Collected data
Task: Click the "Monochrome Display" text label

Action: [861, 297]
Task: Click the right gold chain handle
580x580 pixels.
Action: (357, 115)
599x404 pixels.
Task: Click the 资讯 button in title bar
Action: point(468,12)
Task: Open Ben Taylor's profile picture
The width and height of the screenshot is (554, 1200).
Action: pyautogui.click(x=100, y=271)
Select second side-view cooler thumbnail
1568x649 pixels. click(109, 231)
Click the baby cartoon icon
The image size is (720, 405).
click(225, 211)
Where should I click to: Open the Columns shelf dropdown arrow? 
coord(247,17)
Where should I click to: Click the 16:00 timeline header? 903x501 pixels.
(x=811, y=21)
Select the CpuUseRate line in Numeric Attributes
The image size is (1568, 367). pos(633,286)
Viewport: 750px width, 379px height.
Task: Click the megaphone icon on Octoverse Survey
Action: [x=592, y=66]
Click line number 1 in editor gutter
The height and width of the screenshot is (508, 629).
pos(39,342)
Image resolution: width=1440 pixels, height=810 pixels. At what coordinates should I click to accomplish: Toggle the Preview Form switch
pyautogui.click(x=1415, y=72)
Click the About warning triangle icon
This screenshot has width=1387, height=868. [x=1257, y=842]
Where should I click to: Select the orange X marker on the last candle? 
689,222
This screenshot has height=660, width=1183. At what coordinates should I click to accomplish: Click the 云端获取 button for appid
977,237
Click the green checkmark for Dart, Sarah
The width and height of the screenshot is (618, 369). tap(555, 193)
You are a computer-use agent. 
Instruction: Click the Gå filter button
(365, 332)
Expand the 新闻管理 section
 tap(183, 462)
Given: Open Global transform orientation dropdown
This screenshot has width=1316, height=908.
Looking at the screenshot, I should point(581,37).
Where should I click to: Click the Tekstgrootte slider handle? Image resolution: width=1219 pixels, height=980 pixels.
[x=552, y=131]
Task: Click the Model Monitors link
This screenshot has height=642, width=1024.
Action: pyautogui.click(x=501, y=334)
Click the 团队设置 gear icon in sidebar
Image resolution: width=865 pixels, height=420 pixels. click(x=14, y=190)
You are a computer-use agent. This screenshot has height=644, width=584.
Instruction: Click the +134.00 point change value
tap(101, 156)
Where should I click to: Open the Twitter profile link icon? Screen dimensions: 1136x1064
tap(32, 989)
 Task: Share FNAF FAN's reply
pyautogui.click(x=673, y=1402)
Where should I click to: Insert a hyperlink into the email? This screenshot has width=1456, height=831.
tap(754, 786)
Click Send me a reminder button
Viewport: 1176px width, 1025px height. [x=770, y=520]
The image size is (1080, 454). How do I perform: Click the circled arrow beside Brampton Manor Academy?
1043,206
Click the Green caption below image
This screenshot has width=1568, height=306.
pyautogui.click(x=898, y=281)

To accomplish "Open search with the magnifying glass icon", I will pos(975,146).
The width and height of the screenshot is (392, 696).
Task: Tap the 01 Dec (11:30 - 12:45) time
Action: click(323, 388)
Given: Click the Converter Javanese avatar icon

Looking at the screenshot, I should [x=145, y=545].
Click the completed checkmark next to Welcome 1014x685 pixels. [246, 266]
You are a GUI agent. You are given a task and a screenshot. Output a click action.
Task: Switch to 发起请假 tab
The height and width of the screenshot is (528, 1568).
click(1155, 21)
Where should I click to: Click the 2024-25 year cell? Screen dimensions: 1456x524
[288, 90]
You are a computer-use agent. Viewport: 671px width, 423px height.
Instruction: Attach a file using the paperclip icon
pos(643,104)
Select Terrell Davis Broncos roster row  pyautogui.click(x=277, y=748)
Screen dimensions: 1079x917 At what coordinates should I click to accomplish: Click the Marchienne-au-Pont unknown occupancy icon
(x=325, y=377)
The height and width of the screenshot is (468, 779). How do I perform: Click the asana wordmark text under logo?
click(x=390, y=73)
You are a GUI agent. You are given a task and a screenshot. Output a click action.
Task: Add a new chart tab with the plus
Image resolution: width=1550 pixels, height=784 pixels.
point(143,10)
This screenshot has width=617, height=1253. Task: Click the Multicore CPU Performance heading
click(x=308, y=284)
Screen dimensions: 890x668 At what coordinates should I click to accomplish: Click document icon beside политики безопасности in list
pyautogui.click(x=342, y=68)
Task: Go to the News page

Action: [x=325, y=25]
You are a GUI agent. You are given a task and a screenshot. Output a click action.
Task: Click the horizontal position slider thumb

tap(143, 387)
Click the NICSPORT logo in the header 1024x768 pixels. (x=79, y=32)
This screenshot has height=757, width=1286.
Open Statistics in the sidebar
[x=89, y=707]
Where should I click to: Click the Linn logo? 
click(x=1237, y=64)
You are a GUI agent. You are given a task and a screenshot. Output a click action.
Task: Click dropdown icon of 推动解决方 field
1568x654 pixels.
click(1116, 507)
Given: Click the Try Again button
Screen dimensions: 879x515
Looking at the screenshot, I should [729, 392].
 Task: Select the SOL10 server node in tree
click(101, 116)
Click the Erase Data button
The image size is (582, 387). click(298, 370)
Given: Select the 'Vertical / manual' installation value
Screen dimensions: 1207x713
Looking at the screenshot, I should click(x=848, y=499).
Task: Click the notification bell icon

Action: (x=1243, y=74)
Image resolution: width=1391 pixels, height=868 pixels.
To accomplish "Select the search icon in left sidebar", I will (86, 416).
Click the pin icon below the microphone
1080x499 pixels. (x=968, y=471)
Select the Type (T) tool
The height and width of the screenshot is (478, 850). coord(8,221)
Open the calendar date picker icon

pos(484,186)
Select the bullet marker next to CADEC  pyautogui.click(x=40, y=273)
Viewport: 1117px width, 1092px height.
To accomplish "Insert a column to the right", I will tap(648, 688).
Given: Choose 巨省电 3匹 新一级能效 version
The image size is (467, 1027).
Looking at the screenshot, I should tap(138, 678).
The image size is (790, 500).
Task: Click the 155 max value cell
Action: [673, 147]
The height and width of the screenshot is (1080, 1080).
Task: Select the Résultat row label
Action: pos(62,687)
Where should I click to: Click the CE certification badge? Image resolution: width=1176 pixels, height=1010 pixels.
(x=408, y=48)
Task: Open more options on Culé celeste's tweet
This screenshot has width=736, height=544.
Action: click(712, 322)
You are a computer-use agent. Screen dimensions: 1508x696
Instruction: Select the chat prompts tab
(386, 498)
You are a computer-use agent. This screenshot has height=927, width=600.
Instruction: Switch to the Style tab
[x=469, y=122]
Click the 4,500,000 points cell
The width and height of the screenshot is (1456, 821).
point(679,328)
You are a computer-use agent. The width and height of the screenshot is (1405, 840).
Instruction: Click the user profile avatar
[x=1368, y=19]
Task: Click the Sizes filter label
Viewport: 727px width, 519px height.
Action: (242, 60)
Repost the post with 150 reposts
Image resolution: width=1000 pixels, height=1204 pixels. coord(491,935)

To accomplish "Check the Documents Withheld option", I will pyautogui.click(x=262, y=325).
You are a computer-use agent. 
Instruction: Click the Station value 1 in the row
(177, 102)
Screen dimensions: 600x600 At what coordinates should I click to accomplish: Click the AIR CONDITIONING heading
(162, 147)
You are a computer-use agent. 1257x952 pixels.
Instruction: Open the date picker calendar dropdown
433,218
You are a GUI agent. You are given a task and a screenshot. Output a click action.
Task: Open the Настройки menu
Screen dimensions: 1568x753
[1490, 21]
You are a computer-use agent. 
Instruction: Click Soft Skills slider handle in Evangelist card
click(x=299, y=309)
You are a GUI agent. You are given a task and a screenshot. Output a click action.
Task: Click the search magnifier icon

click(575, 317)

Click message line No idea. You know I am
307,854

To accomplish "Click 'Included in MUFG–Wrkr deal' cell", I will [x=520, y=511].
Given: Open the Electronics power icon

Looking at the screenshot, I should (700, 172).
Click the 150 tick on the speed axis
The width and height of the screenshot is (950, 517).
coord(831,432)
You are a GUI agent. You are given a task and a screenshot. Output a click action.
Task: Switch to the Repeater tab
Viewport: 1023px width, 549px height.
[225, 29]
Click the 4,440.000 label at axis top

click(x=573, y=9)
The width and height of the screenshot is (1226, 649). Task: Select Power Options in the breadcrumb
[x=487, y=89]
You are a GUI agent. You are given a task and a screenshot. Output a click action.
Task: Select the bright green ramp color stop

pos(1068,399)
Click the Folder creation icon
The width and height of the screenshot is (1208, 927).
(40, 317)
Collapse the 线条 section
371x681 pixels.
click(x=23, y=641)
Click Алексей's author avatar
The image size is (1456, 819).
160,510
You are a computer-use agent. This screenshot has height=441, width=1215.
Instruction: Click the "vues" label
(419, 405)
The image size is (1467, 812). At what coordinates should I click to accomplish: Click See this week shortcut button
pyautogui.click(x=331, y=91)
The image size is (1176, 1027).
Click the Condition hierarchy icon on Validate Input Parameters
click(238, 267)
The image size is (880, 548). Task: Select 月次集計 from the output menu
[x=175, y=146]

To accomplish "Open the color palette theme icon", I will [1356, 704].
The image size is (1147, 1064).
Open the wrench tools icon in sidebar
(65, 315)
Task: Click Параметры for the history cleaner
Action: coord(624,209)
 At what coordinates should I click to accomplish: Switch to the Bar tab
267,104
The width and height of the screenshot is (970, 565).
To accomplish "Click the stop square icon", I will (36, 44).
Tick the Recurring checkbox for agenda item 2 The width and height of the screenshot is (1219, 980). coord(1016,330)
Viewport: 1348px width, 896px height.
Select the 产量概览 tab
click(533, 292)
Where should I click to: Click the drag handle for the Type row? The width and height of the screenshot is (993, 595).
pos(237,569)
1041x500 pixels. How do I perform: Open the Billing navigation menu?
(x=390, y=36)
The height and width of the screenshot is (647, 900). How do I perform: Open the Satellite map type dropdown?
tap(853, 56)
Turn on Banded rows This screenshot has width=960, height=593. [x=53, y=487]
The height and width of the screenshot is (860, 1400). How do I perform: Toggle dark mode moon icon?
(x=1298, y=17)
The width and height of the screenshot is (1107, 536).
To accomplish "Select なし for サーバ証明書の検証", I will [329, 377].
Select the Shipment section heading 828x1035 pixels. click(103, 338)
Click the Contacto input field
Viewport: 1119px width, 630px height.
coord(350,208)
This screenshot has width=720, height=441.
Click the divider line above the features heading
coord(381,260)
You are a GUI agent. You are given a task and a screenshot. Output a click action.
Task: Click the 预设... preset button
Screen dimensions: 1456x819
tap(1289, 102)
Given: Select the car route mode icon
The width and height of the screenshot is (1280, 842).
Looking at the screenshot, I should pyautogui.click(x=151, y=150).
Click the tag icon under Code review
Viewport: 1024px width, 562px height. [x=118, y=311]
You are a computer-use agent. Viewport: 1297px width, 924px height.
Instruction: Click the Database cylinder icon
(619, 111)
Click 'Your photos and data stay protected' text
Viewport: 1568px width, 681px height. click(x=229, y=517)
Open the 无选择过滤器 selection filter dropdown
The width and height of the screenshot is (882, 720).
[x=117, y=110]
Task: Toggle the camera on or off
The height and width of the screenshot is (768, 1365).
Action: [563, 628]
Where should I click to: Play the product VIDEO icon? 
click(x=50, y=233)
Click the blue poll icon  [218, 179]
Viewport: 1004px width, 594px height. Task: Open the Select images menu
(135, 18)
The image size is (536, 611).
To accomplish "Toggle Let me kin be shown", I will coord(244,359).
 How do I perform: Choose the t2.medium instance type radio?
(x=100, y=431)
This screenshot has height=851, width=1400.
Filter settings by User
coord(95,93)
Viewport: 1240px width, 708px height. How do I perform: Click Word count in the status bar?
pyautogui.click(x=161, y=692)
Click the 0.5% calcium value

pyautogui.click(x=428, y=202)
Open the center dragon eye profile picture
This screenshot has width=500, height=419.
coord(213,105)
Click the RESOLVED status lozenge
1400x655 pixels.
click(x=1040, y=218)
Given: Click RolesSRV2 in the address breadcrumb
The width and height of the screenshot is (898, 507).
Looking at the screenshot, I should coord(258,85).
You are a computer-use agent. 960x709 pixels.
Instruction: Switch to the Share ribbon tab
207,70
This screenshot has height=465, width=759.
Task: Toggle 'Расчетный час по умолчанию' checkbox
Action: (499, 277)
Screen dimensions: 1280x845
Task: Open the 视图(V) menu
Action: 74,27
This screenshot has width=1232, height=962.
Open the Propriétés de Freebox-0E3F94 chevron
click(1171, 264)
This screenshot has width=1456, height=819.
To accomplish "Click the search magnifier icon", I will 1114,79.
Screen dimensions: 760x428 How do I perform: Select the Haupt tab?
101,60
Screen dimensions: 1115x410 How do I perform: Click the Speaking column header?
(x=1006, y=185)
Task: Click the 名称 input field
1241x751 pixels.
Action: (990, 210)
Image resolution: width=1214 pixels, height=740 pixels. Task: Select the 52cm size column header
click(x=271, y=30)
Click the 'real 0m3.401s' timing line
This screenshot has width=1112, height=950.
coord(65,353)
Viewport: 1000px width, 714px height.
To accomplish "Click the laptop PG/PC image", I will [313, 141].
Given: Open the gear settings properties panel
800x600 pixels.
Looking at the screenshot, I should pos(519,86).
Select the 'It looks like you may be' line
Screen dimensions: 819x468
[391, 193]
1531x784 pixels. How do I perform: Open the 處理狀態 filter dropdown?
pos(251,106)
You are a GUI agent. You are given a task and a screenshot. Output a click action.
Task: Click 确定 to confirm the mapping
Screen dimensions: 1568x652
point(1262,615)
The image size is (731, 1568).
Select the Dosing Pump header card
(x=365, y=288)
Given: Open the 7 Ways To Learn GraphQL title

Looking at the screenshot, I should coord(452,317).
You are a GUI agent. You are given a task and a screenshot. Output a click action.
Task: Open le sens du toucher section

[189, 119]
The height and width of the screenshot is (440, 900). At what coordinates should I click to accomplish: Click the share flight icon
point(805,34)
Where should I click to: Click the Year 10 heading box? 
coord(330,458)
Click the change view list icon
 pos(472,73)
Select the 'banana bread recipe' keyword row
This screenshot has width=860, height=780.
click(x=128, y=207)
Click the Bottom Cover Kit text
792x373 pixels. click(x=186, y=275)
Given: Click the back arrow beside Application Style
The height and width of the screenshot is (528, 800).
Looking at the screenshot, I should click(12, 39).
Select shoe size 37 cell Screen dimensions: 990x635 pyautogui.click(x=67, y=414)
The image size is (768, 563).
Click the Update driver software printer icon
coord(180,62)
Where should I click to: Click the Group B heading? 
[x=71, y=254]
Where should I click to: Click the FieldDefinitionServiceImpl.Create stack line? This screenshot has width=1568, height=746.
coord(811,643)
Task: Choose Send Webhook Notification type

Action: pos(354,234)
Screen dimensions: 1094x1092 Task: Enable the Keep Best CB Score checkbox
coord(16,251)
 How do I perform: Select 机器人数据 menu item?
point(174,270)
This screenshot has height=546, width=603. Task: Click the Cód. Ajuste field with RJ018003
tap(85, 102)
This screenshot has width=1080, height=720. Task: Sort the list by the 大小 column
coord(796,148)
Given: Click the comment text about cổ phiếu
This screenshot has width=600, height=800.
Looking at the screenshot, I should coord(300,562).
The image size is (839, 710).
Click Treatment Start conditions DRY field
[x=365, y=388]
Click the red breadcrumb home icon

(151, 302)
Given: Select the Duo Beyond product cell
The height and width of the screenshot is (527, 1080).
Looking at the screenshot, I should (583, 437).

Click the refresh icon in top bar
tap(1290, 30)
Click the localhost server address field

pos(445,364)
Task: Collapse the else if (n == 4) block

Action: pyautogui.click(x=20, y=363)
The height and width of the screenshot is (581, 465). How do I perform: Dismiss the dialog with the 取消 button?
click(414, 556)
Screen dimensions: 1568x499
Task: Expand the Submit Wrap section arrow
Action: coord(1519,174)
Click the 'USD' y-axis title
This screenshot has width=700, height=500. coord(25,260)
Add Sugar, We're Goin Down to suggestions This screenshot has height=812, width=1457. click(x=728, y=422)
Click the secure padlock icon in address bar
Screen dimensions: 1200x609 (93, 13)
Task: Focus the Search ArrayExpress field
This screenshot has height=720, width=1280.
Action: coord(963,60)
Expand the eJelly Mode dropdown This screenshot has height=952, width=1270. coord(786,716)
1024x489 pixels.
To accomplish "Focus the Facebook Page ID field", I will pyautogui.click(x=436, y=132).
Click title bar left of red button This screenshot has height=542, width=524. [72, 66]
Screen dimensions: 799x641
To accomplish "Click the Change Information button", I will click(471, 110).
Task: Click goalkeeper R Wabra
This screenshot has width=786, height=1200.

[WHAT THE TASK ASKS]:
Using the records above, find and show each line with the string "next".

[TASK RESPONSE]:
Click the completed checkmark next to Welcome 1014x685 pixels. [246, 266]
Select the bullet marker next to CADEC  pyautogui.click(x=40, y=273)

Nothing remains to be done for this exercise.